-------- Document text
# Whitefield & Finney?



## JM (Feb 16, 2009)

I'm reading "Pagan Christianity?" (I know, I know...) and the author basically writes that George Whitefield's preaching style and emphasis on innovative preaching was geared toward individualism and revivalism setting the state for Charles Finney and his brand of humanism. 

Would you say this is correct?


----------



## Marrow Man (Feb 16, 2009)

There is probably more than a kernel of truth to the comment. But the fact that Whitefield had a radically different theological approach than Finney (Calvinistic v. Pelagian) should have factored into Barna's argument. I'm not even sure he's aware of such distinctions. The man's a sociologist, not a theologian.


----------



## Whitefield (Feb 16, 2009)

If that charge could be laid at the feet of Whitefield, it could be laid equally at the feet of Edwards. In my humble opinion.


----------



## Marrow Man (Feb 16, 2009)

Whitefield said:


> If that charge could be laid at the feet of Whitefield, it could be laid equally at the feet of Edwards. In my humble opinion.





The motivation of the men must likewise be factored in. And the motivation of Whitefield and Edwards was far different from Finney.


----------



## bookslover (Feb 16, 2009)

George Whitefield and Charles Grandison Finney. Now there's two names I never thought I would see linked together...


----------



## CharlieJ (Feb 16, 2009)

Actually, there have been quite a few historians who have noticed a link between them. R. Scott Clark draws some connections in _Recovering the Reformed Confession_. I think D.G. Hart draws some connections in his _Seeking a Better Country: 300 Years of American Presbyterianism_. There are more, and in fact, my church history professor mentioned some connections.

I know that Whitefield was originally associated with the Wesleys in their Holy Club. Also, one of his first sermons was "All Men's Place," in which he said that every man should remember the place (and time) of his conversion, and that if he didn't, he needed to be converted. 

There are some similarities. There are also huge differences. I think the people making connections are wise enough to avoid equating the two figures. Whitefield, though flawed, was greatly used of God. Finney was a scourge upon the soil.


----------



## Whitefield (Feb 17, 2009)

CharlieJ said:


> I know that Whitefield was originally associated with the Wesleys in their Holy Club. Also, one of his first sermons was "All Men's Place," in which he said that every man should remember the place (and time) of his conversion, and that if he didn't, he needed to be converted.



I'm sorry, I just read that sermon through twice and did not find this in it.

All Men's Place.

I must be missing it ... perhaps you could point it out to me.
----------------
-------- Information supplied
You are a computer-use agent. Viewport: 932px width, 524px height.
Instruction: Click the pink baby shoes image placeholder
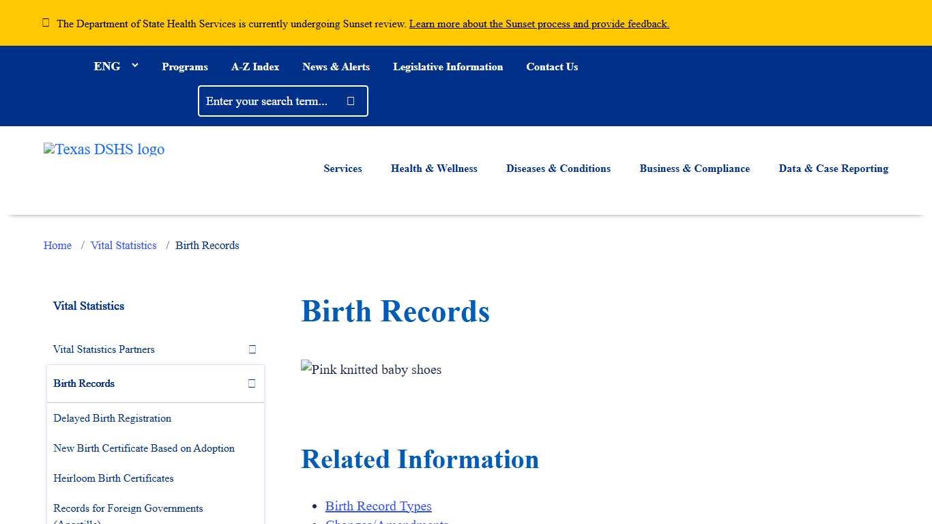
----------------
What needs to be done:
Put this sentence from the Whitefield and Finney thread into Spanish: "The motivation of the men must likewise be factored in."

The reply:
La motivación de los hombres también debe tenerse en cuenta.